Robotic Excision of Posterior Mediastinal Neurogenic Tumours: Technique and Surgical Outcomes

Figure 1: 

MRI images of a left side apical posterior mediastinal neurogenic tumour. MRI: Magnetic resonance imaging

Surgical technique

All patients were operated under general anaesthesia with lung isolation achieved via placement of a left-sided double-lumen endotracheal tube under bronchoscopic guidance.

Position and port placement

All the patients were operated in a lateral decubitus position with 20° anterior tilt [Figure 2a]. We used a 4-port technique with three ports (one 12 mm and two 8 mm ports) for robotic instruments and an additional 12 mm port for assistance. The camera port was marked first. A small incision was made, and a 5-mm port placed directly opposite the target lesion. CO2 insufflation was started at a pressure of 8 cm of H₂0. Two additional ports were then placed under thoracoscopic vision, at a distance of 8–9 cm from the camera port allowing a good triangulation to target lesion.
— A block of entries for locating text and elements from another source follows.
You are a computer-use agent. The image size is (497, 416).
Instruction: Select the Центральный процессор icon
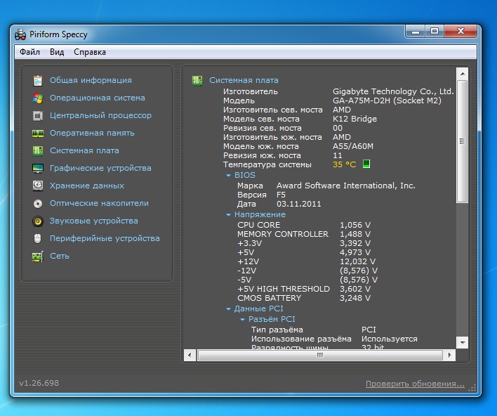pos(37,115)
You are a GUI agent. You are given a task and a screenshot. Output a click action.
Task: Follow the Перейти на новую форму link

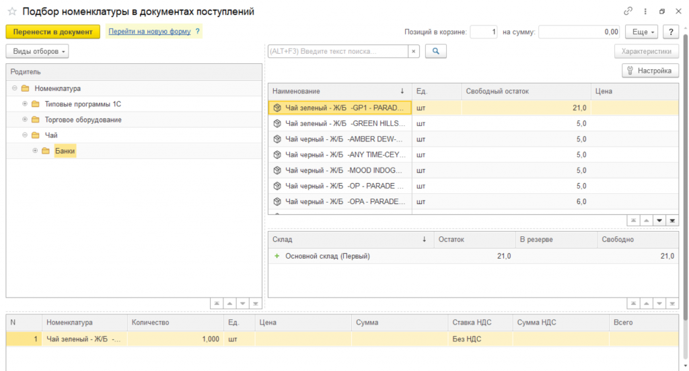[x=149, y=32]
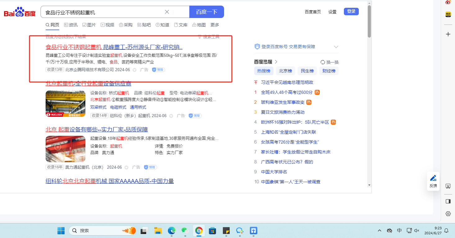This screenshot has height=238, width=455.
Task: Click the Baidu logo
Action: pos(20,12)
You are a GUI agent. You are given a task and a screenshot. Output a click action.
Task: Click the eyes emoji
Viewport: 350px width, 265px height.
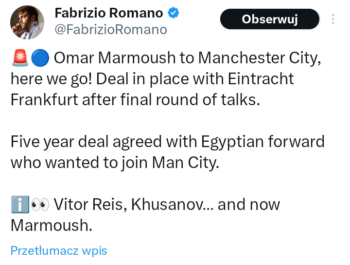coord(40,204)
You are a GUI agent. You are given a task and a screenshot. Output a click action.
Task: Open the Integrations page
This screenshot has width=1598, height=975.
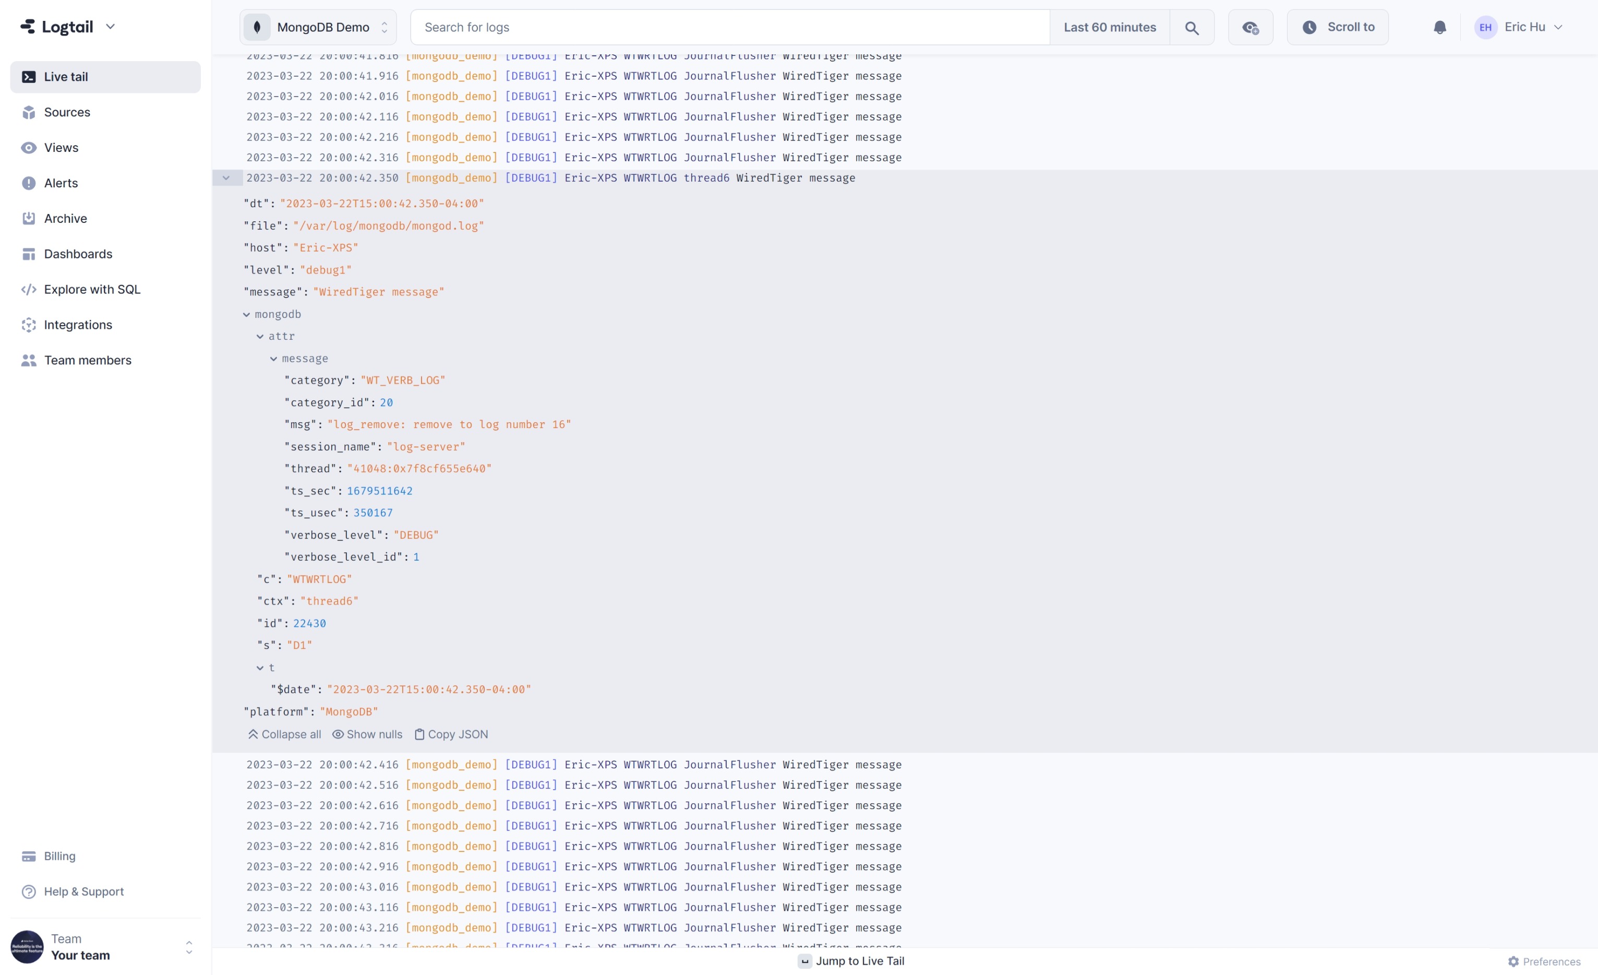pos(77,325)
A 12 mm assistant port was placed between the camera and the cranial port [Figure 2b]. The initial 5-mm port was finally converted to a 12 mm port for the robotic camera. The port placement varies slightly according to the location of the tumour. We decide the port placement as per the tumour’s location. For tumours in the extreme apex of the thoracic cavity, the patients are positioned in classical lateral decubitus and ports are placed like that described for lobectomy by Cerfolio et al. except that the fourth arm is not used.^[12] The patient cart is docked from the head end at an angle of 15° anteriorly [Figures 2c and 3a]. For tumours in the middle and lower third of the thoracic cavity, the arc is rotated counter-clockwise to achieve a better triangulation towards the tumour [Figure 3b]. For tumours in the upper 1/3^rd of the thoracic cavity but not in the extreme apex, the patients are placed in lateral decubitus [Figure 2a] with anterior tilt and the ports are placed to achieve an optimum triangulation to the tumour. The robotic cart is docked from over the patient’s shoulder at an angle, as shown in Figure 3c. This modification helps in optimal movements of the robotic arms with minimal or no external clashing. All patients were operated using the Da Vinci Si Surgical System.

Figure 2: 

Figure 3: 

Port placement and patient cart docking for PMTs. Black object depicts the location of the tumour. The ports are positioned, facing and triangulating towards the tumour. (a) Apical PMTs with ports placed in lateral thoracotomy position. (b) Middle-lower third tumours and (c) Upper 1/3^rd tumours with ports placed in lateral decubitus position with 20° anterior tilt. PMT: Posterior mediastinal tumour

We used a 30° scope in the down position for all cases. A Cadiere forceps was used in the left hand and a cautery hook/Maryland Bipolar forceps in the right hand. The pleura was incised a centimetre away from the tumour [Figure 2d]. With a combination of blunt and sharp dissection, the tumour was gradually mobilised and lifted off its bed. Care was taken not to breach the tumour capsule at any stage of the dissection. Branches from the intercostal and other feeding vessels to the tumour, encountered during dissection were either cauterised or clipped. It is vital to maintain perfect haemostasis and proceed slowly, as any accumulation of blood around the tumour, decreases vision drastically, making dissection difficult. After complete mobilisation, the tumour was placed in a bag and retrieved through the camera port enlarging it as needed. The largest tumour in our series was a 9 cm mid-thoracic tumour. Specimen retrieval for such large tumours is challenging. We usually retrieve large tumours by placing in a specimen bag and retrieving through a separate incision in the 10^th intercostal space. The incision is made in the anterior most part of the space under thoracoscopic guidance and extended posteriorly as needed. Due to 11^th rib being a floating rib the space can be widened significantly more enabling the removal of large tumours easily.^[13] Complete haemostasis at the tumour bed was ensured. A single 24 F chest tube was placed followed by an intercostal block using 0.125% Bupivacaine with epinephrine from 2^nd to 10^th intercostal space. All patients were extubated on the table.

RESULTS

A total of 20 patients underwent RP-PMT-3 and were included in the study. There were 14 males and 6 females. The median age was 41.2 years (range 12–62 years). The most frequent presentation was chest pain (n = 08, 40%) followed by referral due to incidental finding (n = 12, 60%). Out of 20 cases, 11 had right-sided lesions, while 9 were on the left side. There were 10 lesions in the upper chest, 6 in mid-chest, 2 in the lower chest below inferior pulmonary vein and 2 were at the apex. The histopathological diagnosis is listed in Table 1. Schwannoma arising from the nerve sheath was the most common histopathological diagnosis, present in 50% of the cases. One patient was reported to have a malignant nerve sheath tumour.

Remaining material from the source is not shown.